La quema o destrucción de libros considerados “peligrosos” por motivos políticos, religiosos o sexuales ha sido una práctica habitual de regímenes totalitarios o de instituciones de poder. En literatura es tema central de la novela Fahrenheit 451, de Ray Bradbury, en cuya trama los bomberos provocan incendios, en lugar de apagarlos, y el combustible son los libros. En el Quijote, el cura y el barbero queman libros de caballerías porque piensan que son los culpables de que al pobre hidalgo se le haya secado el cerebro. Es una quema “piadosa” en la que los astutos personajes salvan los volúmenes de los autores más conocidos.
Ahora está pasando algo diferente. Parece de ciencia ficción, pero no lo es. La IA se ha alimentado tanto de información que internet le queda chica, entonces salió de lo virtual para encontrar lo que solo permanece en los libros impresos que no se han digitalizado. Así lo hizo la empresa Anthropic, que compró millones de volúmenes para escanear y entrenar sus modelos de inteligencia artificial, y después los destruyó. No por peligrosos, sino por valiosos. Un grupo de escritores demandó a la empresa por usar libros pirateados para entrenar a Claude, uno de sus asistentes de IA. “No queremos que se sepa que estamos trabajando en esto”, dice uno de los documentos de Anthropic que reveló y publicó The Washington Post y que fue prueba en el juicio. Podés leer en esta nota de la revista Rolling Stone todo lo sucedido.
De prosperar esta modalidad, la IA se convertirá en la memoria letrada que antes estaba en los volúmenes de las bibliotecas o en las librerías de viejo. Un conocimiento robado a los autores que se sumará a la escritura de los bots. El mayor peligro, además, es que la IA pueda alterar su contenido.
Una vez más, Bradbury fue un adelantado. En Fahrenheit 451, publicada en 1953, los personajes más lúcidos mantienen bibliotecas clandestinas como forma de resistencia. ¿Pasará lo mismo en breve? Yo me siento, desde ya, una gran subversiva.

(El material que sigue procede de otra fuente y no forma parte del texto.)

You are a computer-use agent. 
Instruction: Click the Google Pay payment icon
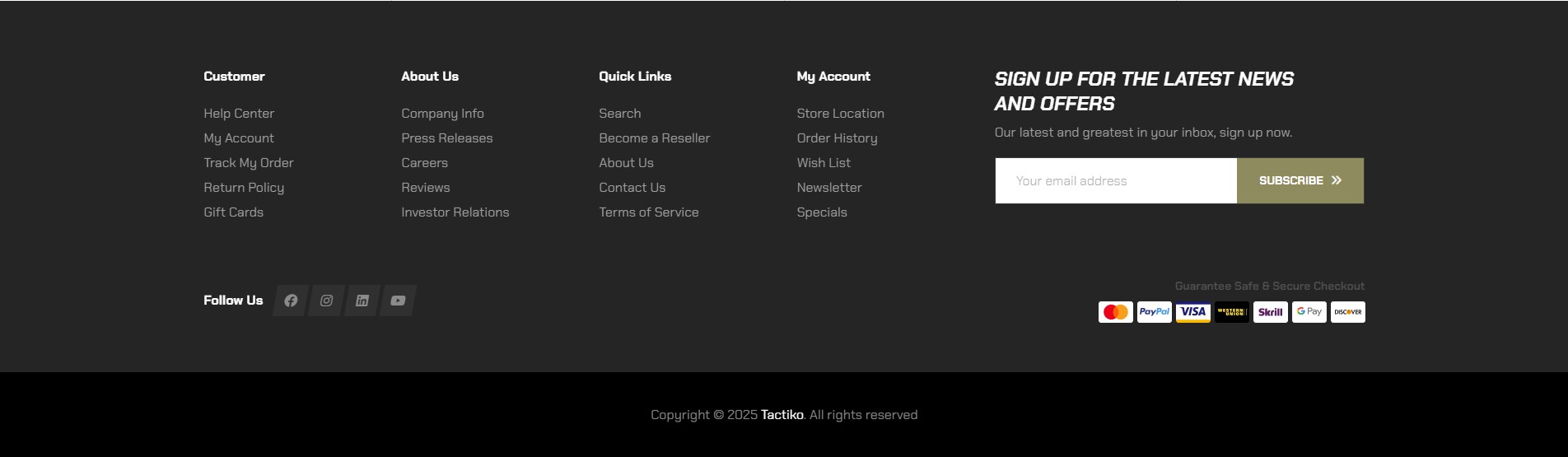tap(1309, 312)
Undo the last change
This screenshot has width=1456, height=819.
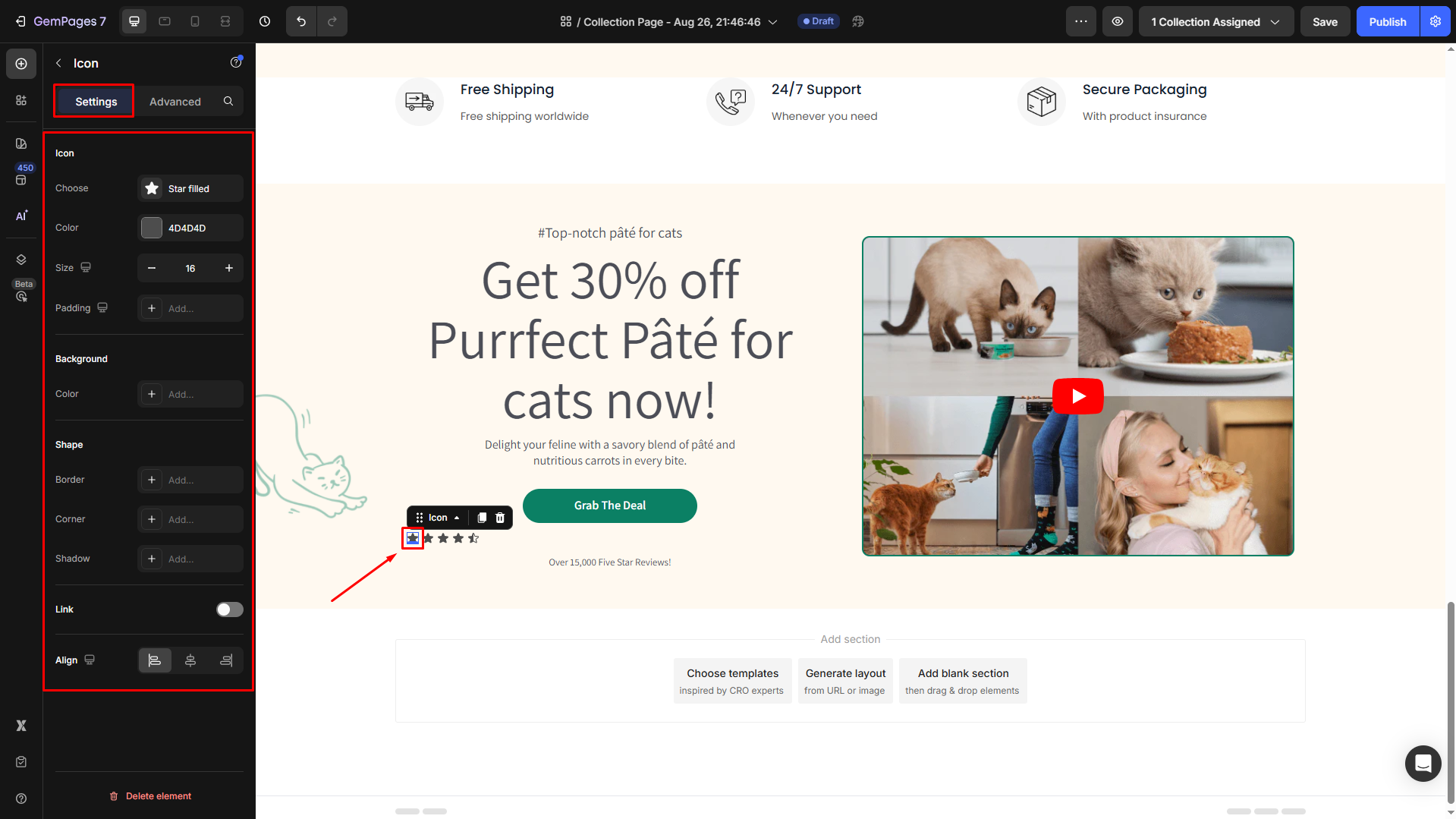tap(301, 21)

¿Desaparecerá la creación literaria? Mi respuesta es que no porque como cualquier forma de arte la literatura surge de una necesidad de los creadores. Mientras exista esa necesidad, habrá poemas, novelas, cuentos, ensayos. Y si lo que surge de esa necesidad es auténtico, trascenderá las modas, las ventas, el tiempo.
¿Pueden ser creativos los bots? Por ahora no porque siguen dependiendo de personas que los entrenen, pero quién puede hoy hacer un pronóstico certero. Mejor dejo que Roger Chartier responda:
“El algoritmo es lo contrario al deseo y su sustitución por lo ya deseado; es lo contrario a la lectura —en los libros y también en los diarios— como viaje, como aventura, como descubrimiento que invita a detenerse en un momento determinado ante la sorpresa. Si nos queremos resistir a la lógica que convierte a los individuos en bancos de datos, es imprescindible evitar las prácticas y los lugares que permiten una alternativa a esta idea de sorpresa ante lo inesperado”.